Ernesto Bazzaro (/ernˈɛsto bat͡sːˈaro/) (29 May 1859 - 18 May 1937) was an Italian sculptor.

==Biography==
Like his elder brother, Leonardo, Ernesto Bazzaro studied at the Brera Academy in Milan, which he attended from 1875, winning the Luigi Canonica Prize in 1881. As a participant in the lively scene of the Scapigliatura movement, he was an attentive observer of the renewal in the plastic arts led by Giuseppe Grandi. He made a name for himself in genre sculpture as well as monumental and cemetery sculpture, obtaining important commissions including the monument to Giuseppe Garibaldi in Monza in 1886 and, twenty years later, the monument to Felice Cavallotti in Milan. His works received acclaim in exhibitions in Italy and abroad, and he won the Principe Umberto Prize in 1888 with his plaster group The Widow, which, after being executed in marble, won awards at the international exhibitions of 1889 in Paris, 1892 in Munich and the national exhibition of 1892 in Palermo, where it was purchased by the Ministry of Education. From 1905 to 1908, he sat on the Milan City Council in the ranks of the Unione Partiti Popolari which comprised socialists, radicals, and republicans. An exhibition was devoted to Bazzaro and his brother at the Galleria Centrale d’Arte in Milan in 1917, and, three years after his death, a retrospective was held at the Società per le Belle Arti ed Esposizione Permanente.

----------

__ACTIVITY__
List every city named in the Ernesto Bazzaro biography.

----------

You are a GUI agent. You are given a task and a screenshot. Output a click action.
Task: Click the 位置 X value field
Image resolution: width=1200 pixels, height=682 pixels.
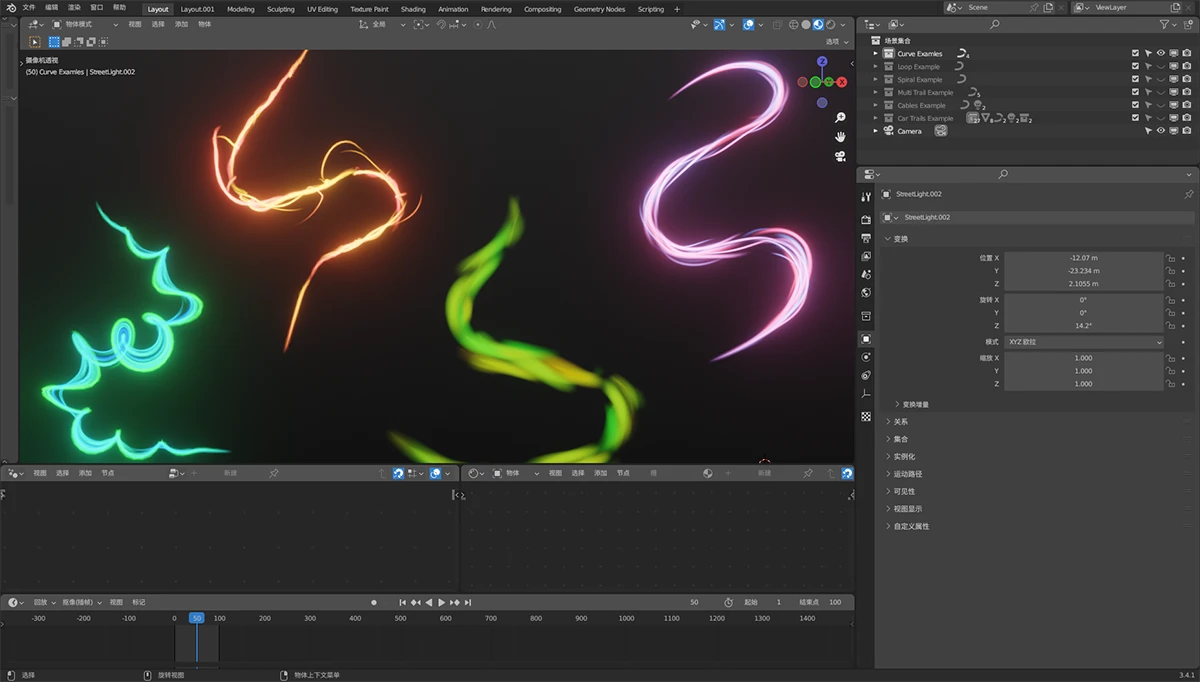coord(1084,258)
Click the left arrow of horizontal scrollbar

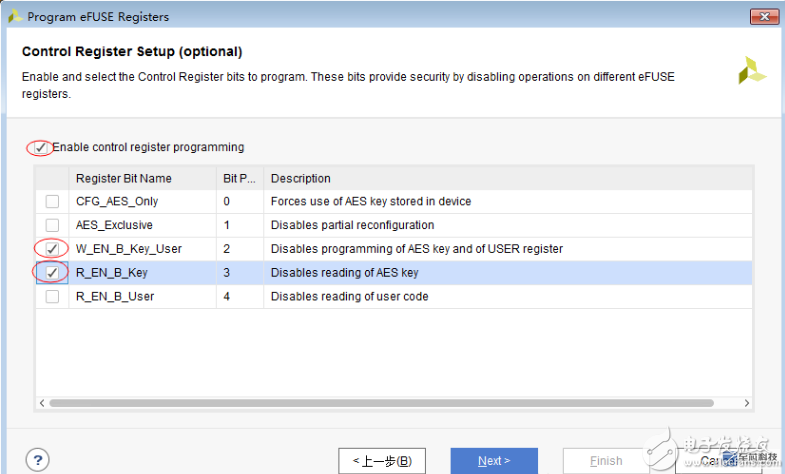pos(42,403)
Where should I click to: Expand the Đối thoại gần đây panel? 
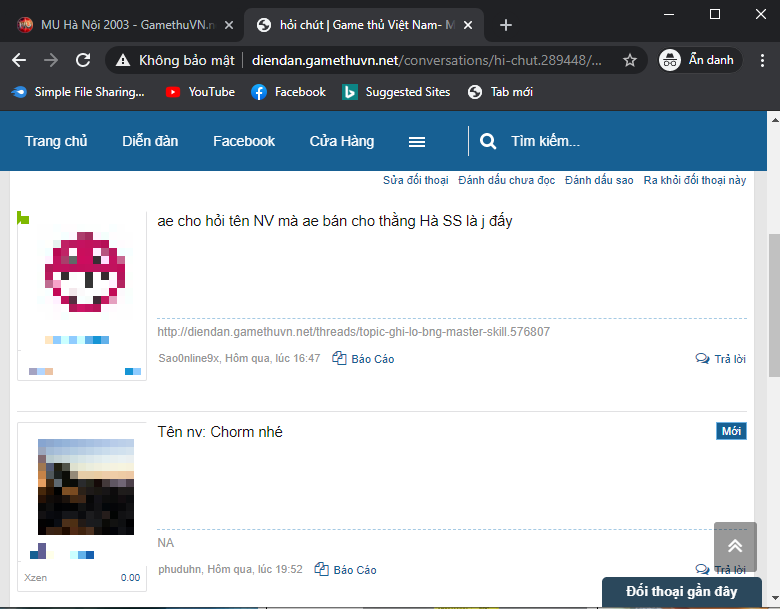pyautogui.click(x=681, y=591)
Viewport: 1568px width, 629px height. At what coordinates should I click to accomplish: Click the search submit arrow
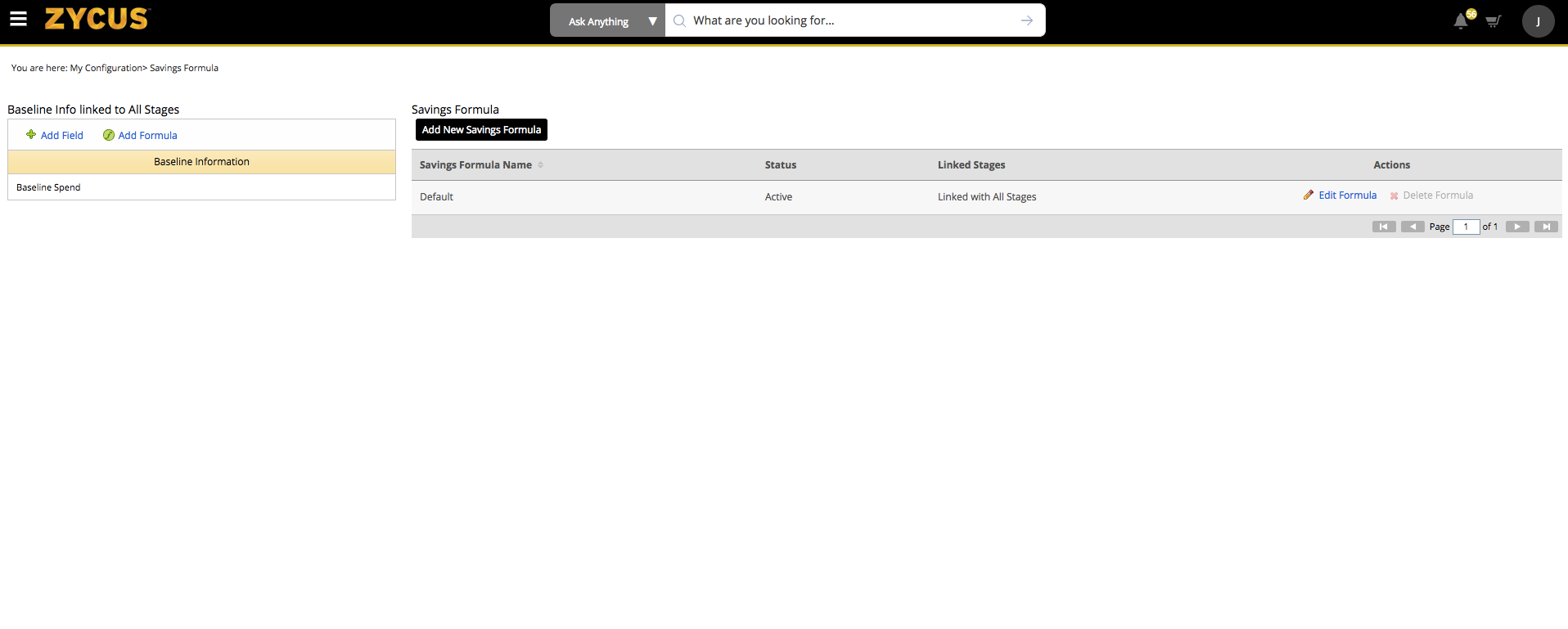[x=1026, y=20]
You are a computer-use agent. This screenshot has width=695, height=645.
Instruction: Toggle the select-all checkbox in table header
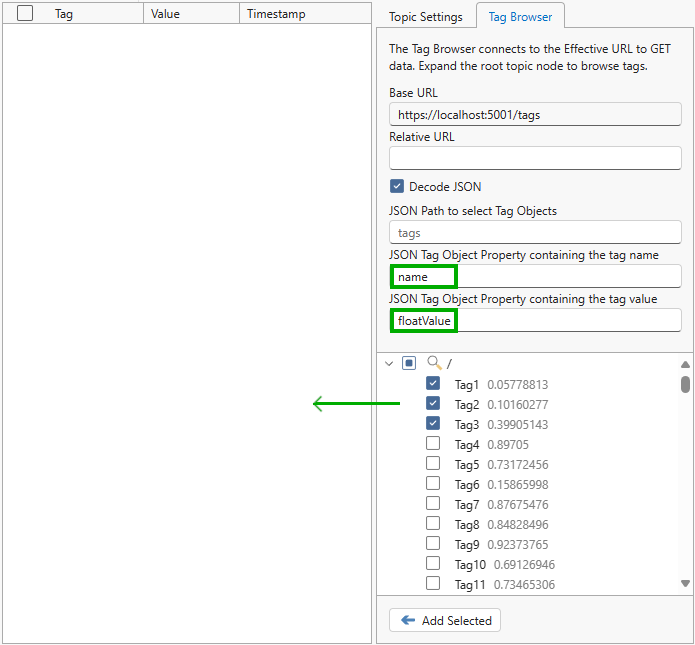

----------

__WORKED SOLUTION__
Milan, Monza, Paris, Munich, Palermo